Back in June, the Bear-o-meter read “2”- which suggested a higher risk environment. July’s reading brought a reading of “3”, which implies a mildly risky environment. While we did see a fairly decent (albeit short) selloff in mid July, net-net the market (SPX) is up about 4% since the initial reading of “2”. I noted on that blog that the last time we saw a reading of two – the market rose for another month, then fell hard without recovering for another three months (fall of 2020). Be that as it may, we must understand that a high risk environment is not necessarily one that markets cannot rise in. It simply means that markets are more risky – not that they cannot go up. Keynes once said that markets can remain ‘wrong” longer than we can remain solvent if we bet against the trend. So the Bear-o-meter simply gives us a heads-up as to the conditions you are investing in. Buyer-beware kind of stuff.

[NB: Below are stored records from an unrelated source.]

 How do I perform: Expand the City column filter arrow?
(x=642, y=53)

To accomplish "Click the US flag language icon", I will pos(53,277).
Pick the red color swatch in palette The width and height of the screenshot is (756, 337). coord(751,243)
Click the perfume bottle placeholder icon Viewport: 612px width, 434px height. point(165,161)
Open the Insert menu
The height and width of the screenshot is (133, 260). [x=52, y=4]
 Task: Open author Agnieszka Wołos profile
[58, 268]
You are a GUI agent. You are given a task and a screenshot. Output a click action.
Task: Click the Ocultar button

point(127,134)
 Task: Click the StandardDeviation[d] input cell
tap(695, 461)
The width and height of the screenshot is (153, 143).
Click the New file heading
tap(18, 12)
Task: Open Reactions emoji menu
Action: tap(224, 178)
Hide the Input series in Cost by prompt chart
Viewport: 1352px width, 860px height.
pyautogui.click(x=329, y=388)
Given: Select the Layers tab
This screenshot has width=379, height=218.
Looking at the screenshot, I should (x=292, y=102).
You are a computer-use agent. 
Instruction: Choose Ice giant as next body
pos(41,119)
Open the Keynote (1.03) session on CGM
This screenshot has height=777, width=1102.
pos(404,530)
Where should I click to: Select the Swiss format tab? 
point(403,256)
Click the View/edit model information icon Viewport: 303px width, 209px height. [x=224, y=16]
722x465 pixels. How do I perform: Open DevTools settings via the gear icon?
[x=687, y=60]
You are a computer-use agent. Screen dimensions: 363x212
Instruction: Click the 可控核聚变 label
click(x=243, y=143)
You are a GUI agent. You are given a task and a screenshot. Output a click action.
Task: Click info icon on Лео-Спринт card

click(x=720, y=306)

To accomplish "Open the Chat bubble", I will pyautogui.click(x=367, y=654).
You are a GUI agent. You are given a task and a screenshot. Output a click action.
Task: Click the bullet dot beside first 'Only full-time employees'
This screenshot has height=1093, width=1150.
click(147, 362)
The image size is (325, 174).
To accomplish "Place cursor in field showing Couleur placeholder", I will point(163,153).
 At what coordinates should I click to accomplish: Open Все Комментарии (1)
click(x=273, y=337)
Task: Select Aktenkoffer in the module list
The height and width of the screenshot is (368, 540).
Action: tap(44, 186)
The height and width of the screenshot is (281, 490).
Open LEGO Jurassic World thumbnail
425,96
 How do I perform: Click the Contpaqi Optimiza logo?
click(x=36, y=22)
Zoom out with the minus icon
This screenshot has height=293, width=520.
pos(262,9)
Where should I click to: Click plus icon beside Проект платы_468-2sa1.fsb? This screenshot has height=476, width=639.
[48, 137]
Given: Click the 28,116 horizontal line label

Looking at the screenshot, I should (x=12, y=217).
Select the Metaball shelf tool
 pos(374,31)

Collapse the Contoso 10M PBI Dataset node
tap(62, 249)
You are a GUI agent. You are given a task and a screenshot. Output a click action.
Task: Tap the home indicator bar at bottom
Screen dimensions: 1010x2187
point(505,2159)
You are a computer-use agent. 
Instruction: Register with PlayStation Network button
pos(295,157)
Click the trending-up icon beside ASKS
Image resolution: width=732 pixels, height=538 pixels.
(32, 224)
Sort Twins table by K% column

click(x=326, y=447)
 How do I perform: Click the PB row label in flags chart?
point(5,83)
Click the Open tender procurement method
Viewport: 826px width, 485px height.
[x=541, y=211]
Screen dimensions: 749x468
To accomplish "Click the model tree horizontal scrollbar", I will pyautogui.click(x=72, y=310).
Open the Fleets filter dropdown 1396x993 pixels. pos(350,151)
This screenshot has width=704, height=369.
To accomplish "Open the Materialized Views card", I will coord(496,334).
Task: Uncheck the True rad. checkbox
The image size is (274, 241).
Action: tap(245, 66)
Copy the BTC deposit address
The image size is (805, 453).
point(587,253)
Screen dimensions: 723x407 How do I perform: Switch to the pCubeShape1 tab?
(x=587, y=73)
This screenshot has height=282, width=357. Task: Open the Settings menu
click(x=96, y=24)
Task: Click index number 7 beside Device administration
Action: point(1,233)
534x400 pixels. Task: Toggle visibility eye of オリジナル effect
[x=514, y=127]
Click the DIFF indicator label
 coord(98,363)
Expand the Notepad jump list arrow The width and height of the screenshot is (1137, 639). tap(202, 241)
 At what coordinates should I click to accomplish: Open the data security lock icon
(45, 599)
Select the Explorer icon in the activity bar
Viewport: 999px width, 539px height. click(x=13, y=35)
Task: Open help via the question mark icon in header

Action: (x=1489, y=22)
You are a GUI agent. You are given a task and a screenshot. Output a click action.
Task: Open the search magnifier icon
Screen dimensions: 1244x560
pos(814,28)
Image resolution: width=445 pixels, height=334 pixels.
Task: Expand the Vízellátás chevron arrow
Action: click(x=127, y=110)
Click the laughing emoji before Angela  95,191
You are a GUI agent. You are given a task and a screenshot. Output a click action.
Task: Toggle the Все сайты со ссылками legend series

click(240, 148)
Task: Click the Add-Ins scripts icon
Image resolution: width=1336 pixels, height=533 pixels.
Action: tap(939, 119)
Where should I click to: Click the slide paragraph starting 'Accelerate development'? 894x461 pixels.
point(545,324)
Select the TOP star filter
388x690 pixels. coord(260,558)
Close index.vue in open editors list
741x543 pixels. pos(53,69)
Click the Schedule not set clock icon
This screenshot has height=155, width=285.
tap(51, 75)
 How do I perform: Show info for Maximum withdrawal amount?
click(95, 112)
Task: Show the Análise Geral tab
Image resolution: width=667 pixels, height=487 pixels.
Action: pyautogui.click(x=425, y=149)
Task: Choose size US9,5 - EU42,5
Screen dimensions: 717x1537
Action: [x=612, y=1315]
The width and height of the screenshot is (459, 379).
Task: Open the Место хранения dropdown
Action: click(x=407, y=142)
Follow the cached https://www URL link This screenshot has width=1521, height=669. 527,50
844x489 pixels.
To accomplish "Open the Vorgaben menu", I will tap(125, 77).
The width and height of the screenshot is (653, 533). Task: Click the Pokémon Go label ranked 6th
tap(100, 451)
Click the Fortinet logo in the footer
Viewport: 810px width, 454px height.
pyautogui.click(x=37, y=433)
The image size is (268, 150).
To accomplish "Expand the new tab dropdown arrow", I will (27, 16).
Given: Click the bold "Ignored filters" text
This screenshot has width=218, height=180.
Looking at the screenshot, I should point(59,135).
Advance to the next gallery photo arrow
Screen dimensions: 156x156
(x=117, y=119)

Where is the Bear-0-meter today?
As of August 3rd, the Bear-o-meter reads “4” out of 8. This is right down the middle of risk/reward. In other words, it tells us that things could go either way. Thus, we must revert to traditional trend analysis to determine our trading strategy. I might note that some factors – such as my recent posting regarding historic market actions coming into the Jackson Hole meeting, can be bearish- these factors are not represented on the Bear-o-meter.
For those interested, the positive factor that added one point to the meter this month was the “Smart Money/ Dumb Money Confidence Spread”. For the first time in many months, that indicator has moved out of its bearish zone, into a more neutral reading insofar as how “Smart” investors (institutions, pro traders, etc) see market risk vs “Dumb” investors (retail money). Chart below.
Conclusion
Despite the move to neutral by the markets, our view of the factors surrounding August (click on the link to my blog noted above) create the potential for very neartermed volatility. This, despite the neutral risk environment. As such, we brought our cash up a bit more last week. We’re around 18% cash in our Equity Model right now. Note that, should we see any volatility coming into late August per the historical trends, we will buy into that volatility with at least a portion of our cash. A neutral risk environment is not one where we want to be too underexposed to markets.